(Collected data)
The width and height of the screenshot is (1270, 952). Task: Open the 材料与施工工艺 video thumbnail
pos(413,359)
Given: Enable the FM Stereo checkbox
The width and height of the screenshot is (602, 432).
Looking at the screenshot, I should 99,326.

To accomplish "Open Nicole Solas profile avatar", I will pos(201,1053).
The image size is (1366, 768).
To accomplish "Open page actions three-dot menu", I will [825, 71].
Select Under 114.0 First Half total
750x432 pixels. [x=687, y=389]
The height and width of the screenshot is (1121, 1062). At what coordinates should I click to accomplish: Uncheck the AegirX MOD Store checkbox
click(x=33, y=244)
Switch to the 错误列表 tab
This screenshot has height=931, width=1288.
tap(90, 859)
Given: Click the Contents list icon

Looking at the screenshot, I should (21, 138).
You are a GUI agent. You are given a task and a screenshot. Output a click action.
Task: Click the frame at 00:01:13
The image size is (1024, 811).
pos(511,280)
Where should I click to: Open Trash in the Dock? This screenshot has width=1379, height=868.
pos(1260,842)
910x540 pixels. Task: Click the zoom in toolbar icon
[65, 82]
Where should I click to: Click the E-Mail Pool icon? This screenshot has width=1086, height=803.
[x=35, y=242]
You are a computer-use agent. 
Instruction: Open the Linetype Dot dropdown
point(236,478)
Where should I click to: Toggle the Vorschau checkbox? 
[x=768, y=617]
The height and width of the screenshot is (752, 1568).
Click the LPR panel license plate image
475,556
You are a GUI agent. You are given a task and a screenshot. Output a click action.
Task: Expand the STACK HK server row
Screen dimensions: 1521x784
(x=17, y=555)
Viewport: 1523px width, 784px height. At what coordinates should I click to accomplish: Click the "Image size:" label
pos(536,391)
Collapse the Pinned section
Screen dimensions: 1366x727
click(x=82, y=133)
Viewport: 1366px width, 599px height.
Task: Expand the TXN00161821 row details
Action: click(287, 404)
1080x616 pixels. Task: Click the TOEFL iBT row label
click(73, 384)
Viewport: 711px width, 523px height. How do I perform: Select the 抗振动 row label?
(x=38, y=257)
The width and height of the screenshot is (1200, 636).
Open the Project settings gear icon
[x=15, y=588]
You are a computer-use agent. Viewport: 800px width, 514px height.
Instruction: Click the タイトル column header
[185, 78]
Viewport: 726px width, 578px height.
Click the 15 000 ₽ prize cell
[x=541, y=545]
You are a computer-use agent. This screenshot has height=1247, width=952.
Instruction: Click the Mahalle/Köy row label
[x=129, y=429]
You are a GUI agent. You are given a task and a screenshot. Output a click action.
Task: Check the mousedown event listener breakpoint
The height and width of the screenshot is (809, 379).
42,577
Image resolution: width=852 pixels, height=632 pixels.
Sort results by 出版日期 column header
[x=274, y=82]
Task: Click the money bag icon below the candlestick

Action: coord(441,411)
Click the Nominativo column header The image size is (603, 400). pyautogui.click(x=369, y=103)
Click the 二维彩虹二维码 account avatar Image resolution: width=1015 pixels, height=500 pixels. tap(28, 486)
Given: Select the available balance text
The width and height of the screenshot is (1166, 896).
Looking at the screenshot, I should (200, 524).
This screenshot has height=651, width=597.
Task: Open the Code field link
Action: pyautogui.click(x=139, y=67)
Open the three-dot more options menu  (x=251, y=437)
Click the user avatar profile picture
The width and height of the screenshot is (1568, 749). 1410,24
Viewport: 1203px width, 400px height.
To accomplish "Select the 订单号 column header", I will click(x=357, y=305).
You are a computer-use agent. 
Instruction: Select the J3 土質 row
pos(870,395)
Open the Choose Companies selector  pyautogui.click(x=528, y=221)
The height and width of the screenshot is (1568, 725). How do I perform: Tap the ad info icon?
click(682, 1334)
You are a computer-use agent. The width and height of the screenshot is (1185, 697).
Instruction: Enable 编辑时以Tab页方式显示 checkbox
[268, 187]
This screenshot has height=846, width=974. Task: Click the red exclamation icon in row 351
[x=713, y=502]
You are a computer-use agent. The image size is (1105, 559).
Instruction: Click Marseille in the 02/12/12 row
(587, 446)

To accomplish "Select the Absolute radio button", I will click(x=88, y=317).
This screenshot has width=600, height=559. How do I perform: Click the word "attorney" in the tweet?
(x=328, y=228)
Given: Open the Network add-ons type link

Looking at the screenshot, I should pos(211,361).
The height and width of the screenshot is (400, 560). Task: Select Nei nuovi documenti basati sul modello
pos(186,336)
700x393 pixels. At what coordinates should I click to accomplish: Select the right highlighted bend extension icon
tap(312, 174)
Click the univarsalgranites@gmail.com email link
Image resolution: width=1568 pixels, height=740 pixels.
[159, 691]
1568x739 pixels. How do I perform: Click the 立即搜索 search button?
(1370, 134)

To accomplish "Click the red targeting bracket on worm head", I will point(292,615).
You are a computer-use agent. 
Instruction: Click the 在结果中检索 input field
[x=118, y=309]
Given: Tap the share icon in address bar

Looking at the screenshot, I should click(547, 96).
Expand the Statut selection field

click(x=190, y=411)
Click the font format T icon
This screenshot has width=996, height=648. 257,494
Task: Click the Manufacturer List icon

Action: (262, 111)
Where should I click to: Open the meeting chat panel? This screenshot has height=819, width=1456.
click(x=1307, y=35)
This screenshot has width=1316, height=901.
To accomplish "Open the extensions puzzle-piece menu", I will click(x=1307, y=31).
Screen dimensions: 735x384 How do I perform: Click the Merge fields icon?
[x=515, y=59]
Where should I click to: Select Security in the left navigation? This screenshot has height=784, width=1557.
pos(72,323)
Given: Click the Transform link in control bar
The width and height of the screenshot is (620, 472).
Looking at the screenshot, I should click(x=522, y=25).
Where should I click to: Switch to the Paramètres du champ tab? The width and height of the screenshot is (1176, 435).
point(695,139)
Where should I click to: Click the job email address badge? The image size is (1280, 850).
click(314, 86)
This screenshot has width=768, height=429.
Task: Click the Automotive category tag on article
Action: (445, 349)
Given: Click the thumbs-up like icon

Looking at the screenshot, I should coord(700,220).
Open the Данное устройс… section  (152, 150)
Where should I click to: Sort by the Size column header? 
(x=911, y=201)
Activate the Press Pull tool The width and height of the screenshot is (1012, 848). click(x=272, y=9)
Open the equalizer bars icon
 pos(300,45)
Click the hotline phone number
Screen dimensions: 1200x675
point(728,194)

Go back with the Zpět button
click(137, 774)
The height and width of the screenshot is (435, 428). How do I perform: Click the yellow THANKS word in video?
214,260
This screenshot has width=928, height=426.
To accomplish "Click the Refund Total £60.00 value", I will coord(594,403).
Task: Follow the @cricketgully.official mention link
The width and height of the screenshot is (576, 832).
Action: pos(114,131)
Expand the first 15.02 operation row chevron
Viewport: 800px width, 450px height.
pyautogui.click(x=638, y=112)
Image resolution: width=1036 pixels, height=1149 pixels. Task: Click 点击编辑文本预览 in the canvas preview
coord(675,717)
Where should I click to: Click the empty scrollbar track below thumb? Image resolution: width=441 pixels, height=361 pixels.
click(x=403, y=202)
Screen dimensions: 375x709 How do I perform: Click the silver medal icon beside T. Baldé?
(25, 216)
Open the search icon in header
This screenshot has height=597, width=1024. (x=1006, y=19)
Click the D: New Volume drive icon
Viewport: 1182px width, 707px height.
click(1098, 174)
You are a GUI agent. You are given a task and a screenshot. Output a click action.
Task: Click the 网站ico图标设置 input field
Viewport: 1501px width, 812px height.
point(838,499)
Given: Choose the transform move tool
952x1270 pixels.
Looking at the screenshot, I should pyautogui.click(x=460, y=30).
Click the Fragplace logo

WORK INSTRUCTION: Look through the records above and please copy every line in which the string "Choose" occurs.

ANSWER BELOW:
Open the Choose Companies selector  pyautogui.click(x=528, y=221)
Given: Choose the transform move tool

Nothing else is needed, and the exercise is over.